WHAT IS NEEDED
Exactly the lines from the opening of the data through the line containing "Click the trash icon" should be reproduced, please, with nothing added.
Segment Start: THE DATA
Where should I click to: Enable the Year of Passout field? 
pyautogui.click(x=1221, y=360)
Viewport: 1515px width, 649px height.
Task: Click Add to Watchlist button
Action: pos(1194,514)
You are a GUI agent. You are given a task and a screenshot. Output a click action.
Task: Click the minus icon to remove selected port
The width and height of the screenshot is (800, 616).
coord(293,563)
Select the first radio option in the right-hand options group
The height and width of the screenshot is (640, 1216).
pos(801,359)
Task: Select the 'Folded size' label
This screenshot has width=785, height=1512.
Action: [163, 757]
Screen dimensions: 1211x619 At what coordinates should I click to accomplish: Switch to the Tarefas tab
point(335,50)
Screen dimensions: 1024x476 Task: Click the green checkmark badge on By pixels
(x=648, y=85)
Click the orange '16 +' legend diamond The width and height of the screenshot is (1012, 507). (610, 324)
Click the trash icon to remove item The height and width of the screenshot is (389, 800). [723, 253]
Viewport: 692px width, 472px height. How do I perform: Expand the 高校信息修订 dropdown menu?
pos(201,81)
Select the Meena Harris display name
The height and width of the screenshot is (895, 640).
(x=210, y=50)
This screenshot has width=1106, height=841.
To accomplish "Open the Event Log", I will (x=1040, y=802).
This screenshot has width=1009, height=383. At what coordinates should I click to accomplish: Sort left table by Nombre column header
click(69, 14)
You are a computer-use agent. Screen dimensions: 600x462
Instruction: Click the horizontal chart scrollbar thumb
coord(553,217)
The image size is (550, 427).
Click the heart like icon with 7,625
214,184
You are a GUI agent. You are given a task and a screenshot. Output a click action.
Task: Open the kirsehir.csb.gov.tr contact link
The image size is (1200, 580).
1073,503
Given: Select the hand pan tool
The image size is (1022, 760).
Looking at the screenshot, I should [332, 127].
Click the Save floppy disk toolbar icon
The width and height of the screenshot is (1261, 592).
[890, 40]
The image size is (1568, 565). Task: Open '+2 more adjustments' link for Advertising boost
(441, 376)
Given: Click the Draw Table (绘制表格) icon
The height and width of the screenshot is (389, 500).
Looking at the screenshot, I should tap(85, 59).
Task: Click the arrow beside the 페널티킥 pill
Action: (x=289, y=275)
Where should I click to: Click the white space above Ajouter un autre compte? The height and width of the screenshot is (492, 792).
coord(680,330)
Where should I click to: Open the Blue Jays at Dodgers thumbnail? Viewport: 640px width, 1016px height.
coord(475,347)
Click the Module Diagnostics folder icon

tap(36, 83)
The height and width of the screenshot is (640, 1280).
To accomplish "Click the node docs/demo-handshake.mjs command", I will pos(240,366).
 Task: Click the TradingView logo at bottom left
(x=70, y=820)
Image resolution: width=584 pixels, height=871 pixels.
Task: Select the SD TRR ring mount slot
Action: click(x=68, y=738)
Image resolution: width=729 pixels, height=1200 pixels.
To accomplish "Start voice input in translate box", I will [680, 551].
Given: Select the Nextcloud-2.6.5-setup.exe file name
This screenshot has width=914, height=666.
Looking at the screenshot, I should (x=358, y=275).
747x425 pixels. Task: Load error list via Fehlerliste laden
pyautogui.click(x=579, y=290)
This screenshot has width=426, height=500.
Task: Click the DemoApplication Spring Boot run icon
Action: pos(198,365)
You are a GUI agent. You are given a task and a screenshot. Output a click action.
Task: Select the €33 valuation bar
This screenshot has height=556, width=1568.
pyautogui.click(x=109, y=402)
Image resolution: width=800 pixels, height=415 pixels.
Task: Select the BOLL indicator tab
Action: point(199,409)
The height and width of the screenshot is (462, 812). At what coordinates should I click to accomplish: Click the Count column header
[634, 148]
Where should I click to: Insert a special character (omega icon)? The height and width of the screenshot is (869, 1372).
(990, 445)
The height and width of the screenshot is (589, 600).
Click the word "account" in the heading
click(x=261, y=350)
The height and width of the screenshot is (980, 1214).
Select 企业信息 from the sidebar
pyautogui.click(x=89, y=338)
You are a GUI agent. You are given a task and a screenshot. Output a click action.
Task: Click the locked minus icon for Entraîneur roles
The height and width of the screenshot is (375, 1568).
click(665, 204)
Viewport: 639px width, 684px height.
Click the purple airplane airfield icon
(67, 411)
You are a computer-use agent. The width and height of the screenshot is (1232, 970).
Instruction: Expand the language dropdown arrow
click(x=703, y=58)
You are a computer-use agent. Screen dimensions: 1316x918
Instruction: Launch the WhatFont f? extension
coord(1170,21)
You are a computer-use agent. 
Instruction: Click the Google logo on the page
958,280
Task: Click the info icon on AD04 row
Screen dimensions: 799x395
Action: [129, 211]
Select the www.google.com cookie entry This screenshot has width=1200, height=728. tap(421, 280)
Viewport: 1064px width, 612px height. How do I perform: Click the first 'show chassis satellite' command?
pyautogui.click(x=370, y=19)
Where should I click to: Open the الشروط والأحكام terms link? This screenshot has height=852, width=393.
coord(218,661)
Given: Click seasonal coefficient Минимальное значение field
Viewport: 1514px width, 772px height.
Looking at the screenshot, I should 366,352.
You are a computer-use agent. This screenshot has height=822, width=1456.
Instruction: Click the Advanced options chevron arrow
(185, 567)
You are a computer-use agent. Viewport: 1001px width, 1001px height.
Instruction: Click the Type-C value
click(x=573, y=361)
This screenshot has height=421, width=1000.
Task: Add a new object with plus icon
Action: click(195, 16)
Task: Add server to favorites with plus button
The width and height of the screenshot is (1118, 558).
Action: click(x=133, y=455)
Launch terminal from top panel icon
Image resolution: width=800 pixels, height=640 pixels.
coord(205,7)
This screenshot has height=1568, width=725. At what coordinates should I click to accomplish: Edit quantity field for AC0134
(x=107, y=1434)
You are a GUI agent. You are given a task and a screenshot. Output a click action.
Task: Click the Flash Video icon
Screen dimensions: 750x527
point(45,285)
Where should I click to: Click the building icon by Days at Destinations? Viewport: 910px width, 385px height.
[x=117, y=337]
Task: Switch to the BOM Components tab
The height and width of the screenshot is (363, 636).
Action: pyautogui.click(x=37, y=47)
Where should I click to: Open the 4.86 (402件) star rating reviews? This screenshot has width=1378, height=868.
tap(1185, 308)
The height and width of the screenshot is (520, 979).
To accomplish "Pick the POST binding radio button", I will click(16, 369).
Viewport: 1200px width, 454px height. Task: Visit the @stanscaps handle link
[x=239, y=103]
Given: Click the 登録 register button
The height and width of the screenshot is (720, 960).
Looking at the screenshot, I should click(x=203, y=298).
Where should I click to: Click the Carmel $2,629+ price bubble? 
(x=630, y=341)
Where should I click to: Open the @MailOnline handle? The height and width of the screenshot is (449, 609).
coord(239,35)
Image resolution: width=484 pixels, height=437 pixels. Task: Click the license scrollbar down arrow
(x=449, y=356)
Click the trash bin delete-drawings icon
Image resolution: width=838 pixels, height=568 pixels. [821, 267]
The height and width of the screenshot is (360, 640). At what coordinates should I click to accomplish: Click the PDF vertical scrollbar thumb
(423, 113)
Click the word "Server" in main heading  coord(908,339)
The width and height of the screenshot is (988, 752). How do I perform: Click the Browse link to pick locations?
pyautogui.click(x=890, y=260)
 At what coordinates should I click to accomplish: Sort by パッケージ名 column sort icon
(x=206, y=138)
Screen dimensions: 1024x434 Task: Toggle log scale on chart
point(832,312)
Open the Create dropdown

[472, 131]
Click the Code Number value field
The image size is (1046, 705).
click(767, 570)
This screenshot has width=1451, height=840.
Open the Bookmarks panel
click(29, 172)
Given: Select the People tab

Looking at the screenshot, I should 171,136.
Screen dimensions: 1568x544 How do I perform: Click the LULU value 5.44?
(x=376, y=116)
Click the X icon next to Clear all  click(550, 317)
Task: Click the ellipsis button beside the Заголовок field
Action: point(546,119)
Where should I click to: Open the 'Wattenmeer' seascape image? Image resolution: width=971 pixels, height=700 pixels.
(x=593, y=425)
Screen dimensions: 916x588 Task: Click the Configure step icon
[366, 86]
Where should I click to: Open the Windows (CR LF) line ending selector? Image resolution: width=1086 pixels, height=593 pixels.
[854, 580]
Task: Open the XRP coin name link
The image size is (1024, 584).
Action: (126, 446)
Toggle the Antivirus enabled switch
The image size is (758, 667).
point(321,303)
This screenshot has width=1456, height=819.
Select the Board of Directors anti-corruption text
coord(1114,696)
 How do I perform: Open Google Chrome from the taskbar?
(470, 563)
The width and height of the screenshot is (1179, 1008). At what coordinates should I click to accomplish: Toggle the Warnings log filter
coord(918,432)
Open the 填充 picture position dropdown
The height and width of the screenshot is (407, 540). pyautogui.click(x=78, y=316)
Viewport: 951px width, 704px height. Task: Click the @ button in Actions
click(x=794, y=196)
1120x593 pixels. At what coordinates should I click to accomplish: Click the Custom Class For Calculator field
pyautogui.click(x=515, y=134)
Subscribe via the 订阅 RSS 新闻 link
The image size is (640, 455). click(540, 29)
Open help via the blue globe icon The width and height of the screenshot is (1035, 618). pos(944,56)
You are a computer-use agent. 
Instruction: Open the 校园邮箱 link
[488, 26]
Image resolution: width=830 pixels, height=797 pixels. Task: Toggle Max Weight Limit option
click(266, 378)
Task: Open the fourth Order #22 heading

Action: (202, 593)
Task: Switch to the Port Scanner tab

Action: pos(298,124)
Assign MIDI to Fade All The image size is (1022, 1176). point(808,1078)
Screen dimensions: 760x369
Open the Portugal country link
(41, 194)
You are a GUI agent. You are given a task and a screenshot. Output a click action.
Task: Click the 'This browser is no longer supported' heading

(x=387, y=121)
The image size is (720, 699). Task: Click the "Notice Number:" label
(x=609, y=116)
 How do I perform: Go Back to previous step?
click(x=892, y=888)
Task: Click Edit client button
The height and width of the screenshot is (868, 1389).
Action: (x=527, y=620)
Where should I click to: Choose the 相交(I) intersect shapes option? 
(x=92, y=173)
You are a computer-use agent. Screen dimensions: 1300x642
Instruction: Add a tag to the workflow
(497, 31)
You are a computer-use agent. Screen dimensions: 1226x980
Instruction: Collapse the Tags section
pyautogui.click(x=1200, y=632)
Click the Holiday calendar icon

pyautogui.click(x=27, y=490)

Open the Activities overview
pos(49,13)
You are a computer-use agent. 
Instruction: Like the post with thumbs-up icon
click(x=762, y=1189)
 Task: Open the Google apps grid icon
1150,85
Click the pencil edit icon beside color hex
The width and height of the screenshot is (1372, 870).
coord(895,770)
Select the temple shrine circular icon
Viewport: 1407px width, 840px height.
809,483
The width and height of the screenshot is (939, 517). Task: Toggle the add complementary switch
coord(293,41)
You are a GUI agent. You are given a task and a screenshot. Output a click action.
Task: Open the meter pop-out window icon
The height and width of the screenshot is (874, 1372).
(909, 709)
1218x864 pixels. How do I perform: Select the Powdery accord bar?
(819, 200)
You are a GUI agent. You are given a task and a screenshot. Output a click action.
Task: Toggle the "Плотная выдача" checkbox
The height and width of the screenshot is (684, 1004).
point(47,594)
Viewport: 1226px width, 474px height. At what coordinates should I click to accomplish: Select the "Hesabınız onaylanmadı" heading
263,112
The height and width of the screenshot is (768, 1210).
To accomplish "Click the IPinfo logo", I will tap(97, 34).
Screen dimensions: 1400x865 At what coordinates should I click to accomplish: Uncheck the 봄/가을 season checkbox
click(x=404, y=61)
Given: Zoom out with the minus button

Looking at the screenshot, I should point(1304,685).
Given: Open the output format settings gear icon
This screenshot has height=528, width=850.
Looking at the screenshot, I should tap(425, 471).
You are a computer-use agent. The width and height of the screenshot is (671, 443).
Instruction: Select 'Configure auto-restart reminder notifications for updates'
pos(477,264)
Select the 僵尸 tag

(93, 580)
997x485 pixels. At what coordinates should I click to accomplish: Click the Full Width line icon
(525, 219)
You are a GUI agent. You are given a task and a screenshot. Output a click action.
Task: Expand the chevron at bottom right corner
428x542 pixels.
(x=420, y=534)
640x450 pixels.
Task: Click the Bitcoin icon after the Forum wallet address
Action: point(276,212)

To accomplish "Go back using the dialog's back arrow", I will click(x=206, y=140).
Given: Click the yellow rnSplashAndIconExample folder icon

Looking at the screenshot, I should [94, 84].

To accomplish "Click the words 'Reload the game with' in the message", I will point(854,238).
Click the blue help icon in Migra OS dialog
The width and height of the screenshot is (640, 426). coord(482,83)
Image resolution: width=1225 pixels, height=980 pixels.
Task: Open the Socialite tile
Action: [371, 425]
Segment End: THE DATA
SOLUTION TO THIS PROBLEM
Where should I click to: Enable the Year of Passout field? 
pyautogui.click(x=1221, y=360)
Viewport: 1515px width, 649px height.
Task: Click Add to Watchlist button
Action: pos(1194,514)
You are a GUI agent. You are given a task and a screenshot. Output a click action.
Task: Click the minus icon to remove selected port
The width and height of the screenshot is (800, 616).
coord(293,563)
Select the first radio option in the right-hand options group
The height and width of the screenshot is (640, 1216).
pos(801,359)
Task: Select the 'Folded size' label
This screenshot has width=785, height=1512.
Action: [163, 757]
Screen dimensions: 1211x619 At what coordinates should I click to accomplish: Switch to the Tarefas tab
point(335,50)
Screen dimensions: 1024x476 Task: Click the green checkmark badge on By pixels
(x=648, y=85)
Click the orange '16 +' legend diamond The width and height of the screenshot is (1012, 507). (610, 324)
Click the trash icon to remove item The height and width of the screenshot is (389, 800). [723, 253]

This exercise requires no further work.